The suffix had been in limbo after the 2002 federal indictment of the Texas-based company that was running it on charges of funneling money to a member of the Islamic extremist group Hamas.
InfoCom Corp., which sold computers and Web services in the Middle East and got the ".iq" assignment in 1997, was convicted in April along with its chief executive and two brothers.
The board of the Internet Corporation for Assigned Names and Numbers, which oversees top-level domains, unanimously approved transferring the ".iq" name to Iraq's telecommunications regulator on July 28.
The decision to award ".iq" came during a private teleconference call among ICANN board members. The approved resolution was quietly posted this week on an inside ICANN Web page — two clicks from the home page — and got little attention until the Web journal Lextext remarked on it Thursday.

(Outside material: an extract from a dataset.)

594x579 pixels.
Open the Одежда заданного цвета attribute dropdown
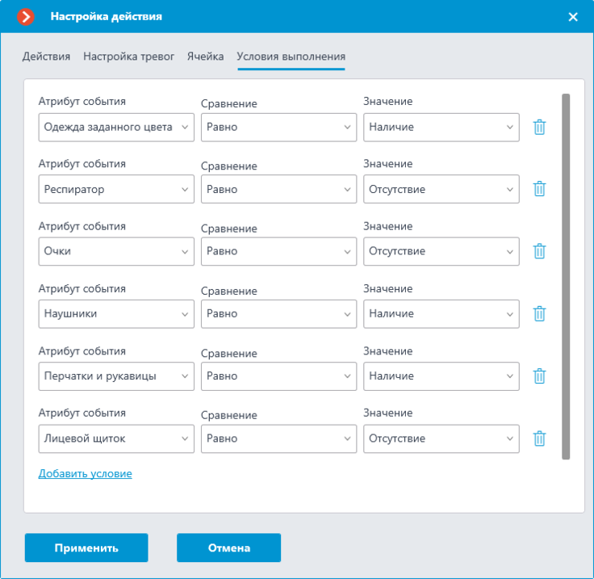click(x=116, y=128)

On Friday, ICANN posted more details and said Iraq's bid gained credence following a December letter from interim Prime Minster Ayad Allawi backing the National Communications and Media Commission.
ICANN also said InfoCom failed to promote the use of ".iq" or otherwise serve the interests of Iraq's Internet users since it won stewardship of the domain. There have been only a handful of ".iq" addresses assigned, and none currently work.

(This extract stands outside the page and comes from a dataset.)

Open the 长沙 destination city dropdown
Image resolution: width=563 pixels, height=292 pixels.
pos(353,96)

U.S. and Iraqi officials had urged ICANN to free up ".iq" quickly after the U.S. invasion in 2003, partly so government ministries could standardize their Web addresses. Without use of ".iq," the Iraqi telecommunications regulator was forced to turn to a more generic suffix and use "ncmc-iraq.org," while the Iraq Museum took "the.iraq.museum."

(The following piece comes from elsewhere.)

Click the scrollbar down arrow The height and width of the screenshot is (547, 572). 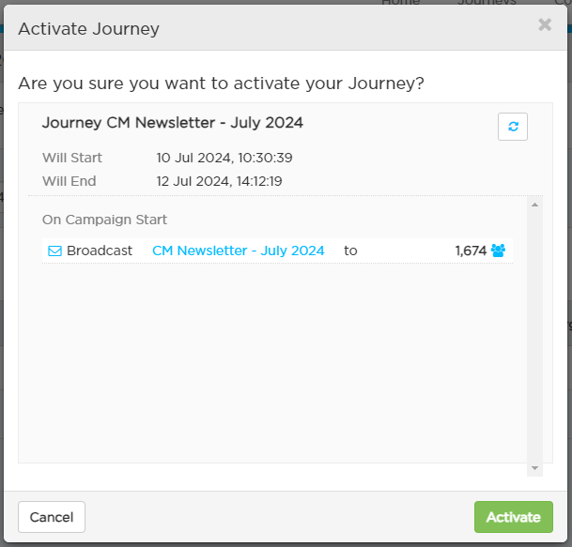point(534,468)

ICANN resisted, though, telling applicants there were too many uncertainties about the stability of Iraq to immediately assign the domain to someone else.
But backed by Allawi's letter, ICANN staff determined last month that the Iraqi regulator "is well-suited to be inclusive of, and accountable to, the Iraq Internet community ... (and) will provide timely and helpful service to the community, in the local languages, and in the local time zone."
ICANN was selected by the U.S. Commerce Department in 1998 as its agent for Internet addressing policies.
A woman who answered a cell phone for Iraq's telecom regulator said no one was available to speak late Friday in Baghdad. Its Web site had little information beyond a page that appeared to be under construction.
Although in the United States, companies and individuals are accustomed to adopting a moniker bearing the global suffixes ".com," ".net," and ".org," largely shunning the country's own ".us," domain names are a source of national pride elsewhere.
Palestinians got ".ps" in 1999, allowing them to avoid using the more cumbersome "ps.int" or sharing Israel's ".il." The European Union, meanwhile, is setting up ".eu" for the region.
More than 260 Internet suffixes are now approved, including recent additions such as ".mobi", targeting mobile services, and ".jobs" for the human resources community.